Re: [PATCH 2/2] ring-buffer: Fix a race between readers and resize checks
From: Steven Rostedt
Date: Mon May 27 2024 - 19:44:09 EST
On Mon, 27 May 2024 11:36:55 +0200
Petr Pavlu <petr.pavlu@xxxxxxxx> wrote:
> >> static void rb_check_pages(struct ring_buffer_per_cpu *cpu_buffer)
> >> {
> >> @@ -2200,8 +2205,13 @@ int ring_buffer_resize(struct trace_buffer *buffer, unsigned long size,
> >> */
> >> synchronize_rcu();
> >> for_each_buffer_cpu(buffer, cpu) {
> >> + unsigned long flags;
> >> +
> >> cpu_buffer = buffer->buffers[cpu];
> >> + raw_spin_lock_irqsave(&cpu_buffer->reader_lock, flags);
> >> rb_check_pages(cpu_buffer);
> >> + raw_spin_unlock_irqrestore(&cpu_buffer->reader_lock,
> >> + flags);
> >
> > Putting my RT hat on, I really don't like the above fix. The
> > rb_check_pages() iterates all subbuffers which makes the time interrupts
> > are disabled non-deterministic.
>
> I see, this applies also to the same rb_check_pages() validation invoked
> from ring_buffer_read_finish().
>
> >
> > Instead, I would rather have something where we disable readers while we do
> > the check, and re-enable them.
> >
> > raw_spin_lock_irqsave(&cpu_buffer->reader_lock, flags);
> > cpu_buffer->read_disabled++;
> > raw_spin_unlock_irqrestore(&cpu_buffer->reader_lock, flags);
> >
> > // Also, don't put flags on a new line. We are allow to go 100 characters now.
>
> Noted.
>
> >
> >
> > rb_check_pages(cpu_buffer);
> > raw_spin_lock_irqsave(&cpu_buffer->reader_lock, flags);
> > cpu_buffer->read_disabled--;
> > raw_spin_unlock_irqrestore(&cpu_buffer->reader_lock, flags);
> >
> > Or something like that. Yes, that also requires creating a new
> > "read_disabled" field in the ring_buffer_per_cpu code.
>
> I think this would work but I'm personally not immediately sold on this
> approach. If I understand the idea correctly, readers should then check
> whether cpu_buffer->read_disabled is set and bail out with some error if
> that is the case. The rb_check_pages() function is only a self-check
> code and as such, I feel it doesn't justify disrupting readers with
> a new error condition and adding more complex locking.

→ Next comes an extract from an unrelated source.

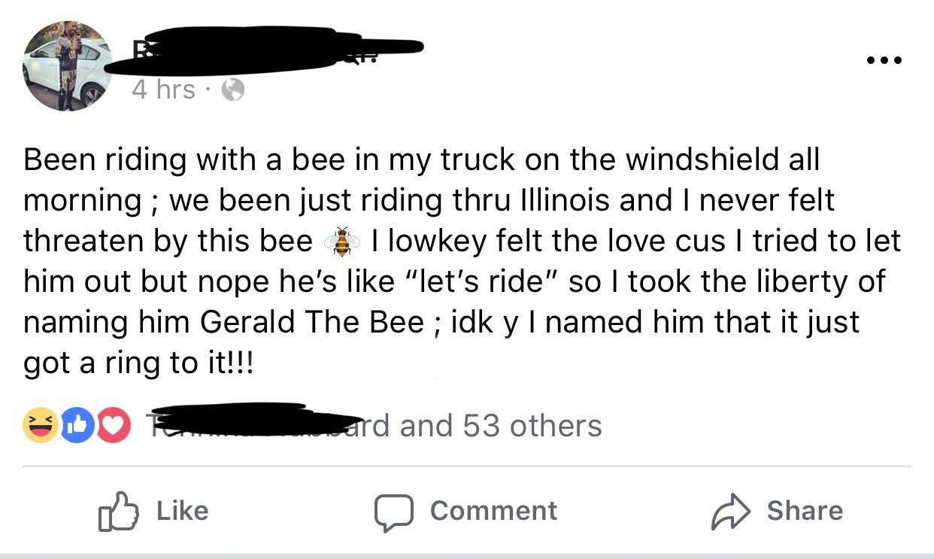The image size is (934, 559).
Task: Click the words "Gerald The Bee"
Action: point(312,322)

Honestly, this code was never made for more than one reader per
cpu_buffer. I'm perfectly fine if all check_pages() causes other
readers to the same per_cpu buffer to get -EBUSY.
Do you really see this being a problem? What use case is there for
hitting the check_pages() and reading the same cpu buffer at the same
time?
-- Steve